The input: Begin

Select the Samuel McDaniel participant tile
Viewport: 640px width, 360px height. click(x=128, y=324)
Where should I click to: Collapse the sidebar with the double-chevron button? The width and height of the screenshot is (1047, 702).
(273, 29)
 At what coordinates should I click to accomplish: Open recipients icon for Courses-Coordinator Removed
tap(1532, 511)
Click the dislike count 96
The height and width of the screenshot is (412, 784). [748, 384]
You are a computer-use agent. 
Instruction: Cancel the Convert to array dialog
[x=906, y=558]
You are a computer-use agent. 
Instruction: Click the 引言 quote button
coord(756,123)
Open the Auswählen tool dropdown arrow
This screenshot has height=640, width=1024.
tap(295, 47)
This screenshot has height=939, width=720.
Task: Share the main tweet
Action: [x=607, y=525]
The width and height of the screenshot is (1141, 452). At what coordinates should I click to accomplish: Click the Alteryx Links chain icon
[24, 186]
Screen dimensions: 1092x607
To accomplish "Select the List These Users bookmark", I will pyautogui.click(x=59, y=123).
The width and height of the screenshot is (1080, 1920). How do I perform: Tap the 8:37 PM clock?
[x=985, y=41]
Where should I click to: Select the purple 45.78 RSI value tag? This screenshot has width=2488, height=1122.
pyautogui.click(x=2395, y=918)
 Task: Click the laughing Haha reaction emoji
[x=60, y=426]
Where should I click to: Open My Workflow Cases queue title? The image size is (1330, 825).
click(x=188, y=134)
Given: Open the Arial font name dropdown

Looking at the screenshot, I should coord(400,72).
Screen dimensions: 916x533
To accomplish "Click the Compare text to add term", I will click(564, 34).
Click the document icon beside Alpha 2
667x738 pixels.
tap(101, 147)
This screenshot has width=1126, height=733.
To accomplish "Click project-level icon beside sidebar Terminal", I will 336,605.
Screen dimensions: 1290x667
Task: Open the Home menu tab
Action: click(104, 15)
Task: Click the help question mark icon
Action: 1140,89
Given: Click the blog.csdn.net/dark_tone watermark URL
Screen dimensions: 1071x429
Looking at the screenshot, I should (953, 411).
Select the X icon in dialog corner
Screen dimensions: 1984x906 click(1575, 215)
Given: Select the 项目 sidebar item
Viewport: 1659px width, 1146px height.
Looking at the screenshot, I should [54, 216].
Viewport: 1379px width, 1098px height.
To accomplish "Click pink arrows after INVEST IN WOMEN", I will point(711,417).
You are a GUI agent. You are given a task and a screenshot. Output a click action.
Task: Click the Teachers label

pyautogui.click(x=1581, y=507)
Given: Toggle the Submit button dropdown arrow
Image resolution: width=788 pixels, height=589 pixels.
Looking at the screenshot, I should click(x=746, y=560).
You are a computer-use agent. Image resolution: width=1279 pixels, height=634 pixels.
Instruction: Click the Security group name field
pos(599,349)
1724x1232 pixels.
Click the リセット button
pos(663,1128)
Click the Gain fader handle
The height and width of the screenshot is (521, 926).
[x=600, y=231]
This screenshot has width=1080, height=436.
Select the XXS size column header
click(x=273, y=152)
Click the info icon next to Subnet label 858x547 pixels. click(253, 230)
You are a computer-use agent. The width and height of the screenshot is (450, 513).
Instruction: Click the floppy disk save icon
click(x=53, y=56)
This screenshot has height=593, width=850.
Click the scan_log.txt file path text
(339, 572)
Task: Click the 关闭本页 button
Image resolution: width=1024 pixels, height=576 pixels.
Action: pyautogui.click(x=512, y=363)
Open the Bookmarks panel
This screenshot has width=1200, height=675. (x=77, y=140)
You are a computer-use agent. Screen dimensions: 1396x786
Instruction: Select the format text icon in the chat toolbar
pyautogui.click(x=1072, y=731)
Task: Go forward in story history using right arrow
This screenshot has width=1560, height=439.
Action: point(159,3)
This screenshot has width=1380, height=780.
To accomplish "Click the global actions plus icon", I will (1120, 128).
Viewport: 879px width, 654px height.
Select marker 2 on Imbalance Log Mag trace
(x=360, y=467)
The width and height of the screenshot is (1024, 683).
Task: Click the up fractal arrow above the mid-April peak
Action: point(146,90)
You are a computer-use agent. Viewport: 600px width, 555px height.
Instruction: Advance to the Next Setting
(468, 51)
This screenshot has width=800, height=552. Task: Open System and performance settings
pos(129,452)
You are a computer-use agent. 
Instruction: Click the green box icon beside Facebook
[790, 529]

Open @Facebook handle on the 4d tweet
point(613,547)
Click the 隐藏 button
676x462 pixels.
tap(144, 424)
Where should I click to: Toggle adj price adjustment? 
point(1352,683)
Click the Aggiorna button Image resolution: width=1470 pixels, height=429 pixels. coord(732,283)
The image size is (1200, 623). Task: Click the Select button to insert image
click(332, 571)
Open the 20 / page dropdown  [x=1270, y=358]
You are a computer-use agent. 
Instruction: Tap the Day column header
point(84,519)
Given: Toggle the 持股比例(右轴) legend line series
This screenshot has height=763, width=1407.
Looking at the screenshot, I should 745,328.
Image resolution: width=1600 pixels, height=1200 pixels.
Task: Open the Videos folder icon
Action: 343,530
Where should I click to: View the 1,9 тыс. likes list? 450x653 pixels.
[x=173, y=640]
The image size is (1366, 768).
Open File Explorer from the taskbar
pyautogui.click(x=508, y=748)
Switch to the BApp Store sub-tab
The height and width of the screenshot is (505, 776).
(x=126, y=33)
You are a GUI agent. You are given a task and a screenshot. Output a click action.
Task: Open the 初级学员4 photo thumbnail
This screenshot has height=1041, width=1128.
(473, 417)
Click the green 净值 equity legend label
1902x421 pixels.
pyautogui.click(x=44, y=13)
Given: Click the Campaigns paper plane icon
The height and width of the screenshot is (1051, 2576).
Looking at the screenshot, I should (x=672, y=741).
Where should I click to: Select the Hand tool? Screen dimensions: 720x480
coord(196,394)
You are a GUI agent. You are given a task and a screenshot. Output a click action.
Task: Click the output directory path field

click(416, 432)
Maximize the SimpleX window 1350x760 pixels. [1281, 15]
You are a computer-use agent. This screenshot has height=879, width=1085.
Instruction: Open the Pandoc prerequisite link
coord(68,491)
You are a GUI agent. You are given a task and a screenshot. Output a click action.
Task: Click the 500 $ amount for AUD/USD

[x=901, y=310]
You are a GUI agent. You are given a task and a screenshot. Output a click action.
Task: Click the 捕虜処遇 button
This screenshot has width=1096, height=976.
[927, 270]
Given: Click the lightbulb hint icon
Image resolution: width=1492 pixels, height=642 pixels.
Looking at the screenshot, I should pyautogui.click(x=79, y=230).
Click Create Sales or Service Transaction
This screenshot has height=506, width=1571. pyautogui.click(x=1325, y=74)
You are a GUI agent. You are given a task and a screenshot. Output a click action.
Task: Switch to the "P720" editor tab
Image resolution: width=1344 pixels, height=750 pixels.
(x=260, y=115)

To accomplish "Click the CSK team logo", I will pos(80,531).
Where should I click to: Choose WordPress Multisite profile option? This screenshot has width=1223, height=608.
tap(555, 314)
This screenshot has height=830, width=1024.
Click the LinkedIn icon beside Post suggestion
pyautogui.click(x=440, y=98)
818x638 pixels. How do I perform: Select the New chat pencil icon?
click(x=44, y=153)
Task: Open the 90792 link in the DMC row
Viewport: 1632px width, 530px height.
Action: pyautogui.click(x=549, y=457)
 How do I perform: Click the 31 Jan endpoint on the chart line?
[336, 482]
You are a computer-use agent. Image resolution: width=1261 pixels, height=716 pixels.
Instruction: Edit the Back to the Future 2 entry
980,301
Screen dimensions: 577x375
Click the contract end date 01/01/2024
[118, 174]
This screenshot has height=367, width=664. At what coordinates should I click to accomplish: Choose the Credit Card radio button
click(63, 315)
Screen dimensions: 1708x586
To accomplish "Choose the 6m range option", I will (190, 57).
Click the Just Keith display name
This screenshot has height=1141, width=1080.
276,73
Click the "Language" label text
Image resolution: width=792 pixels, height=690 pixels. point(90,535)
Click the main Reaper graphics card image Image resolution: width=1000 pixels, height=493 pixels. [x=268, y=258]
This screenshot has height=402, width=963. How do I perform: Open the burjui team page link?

The input: End

> _Task details_: Quote verbatim the line containing "Instruction: Edit the" and every line after it through the end of the records above.

> _Result of this exercise_:
Instruction: Edit the Back to the Future 2 entry
980,301
Screen dimensions: 577x375
Click the contract end date 01/01/2024
[118, 174]
This screenshot has height=367, width=664. At what coordinates should I click to accomplish: Choose the Credit Card radio button
click(63, 315)
Screen dimensions: 1708x586
To accomplish "Choose the 6m range option", I will (190, 57).
Click the Just Keith display name
This screenshot has height=1141, width=1080.
276,73
Click the "Language" label text
Image resolution: width=792 pixels, height=690 pixels. point(90,535)
Click the main Reaper graphics card image Image resolution: width=1000 pixels, height=493 pixels. [x=268, y=258]
This screenshot has height=402, width=963. How do I perform: Open the burjui team page link?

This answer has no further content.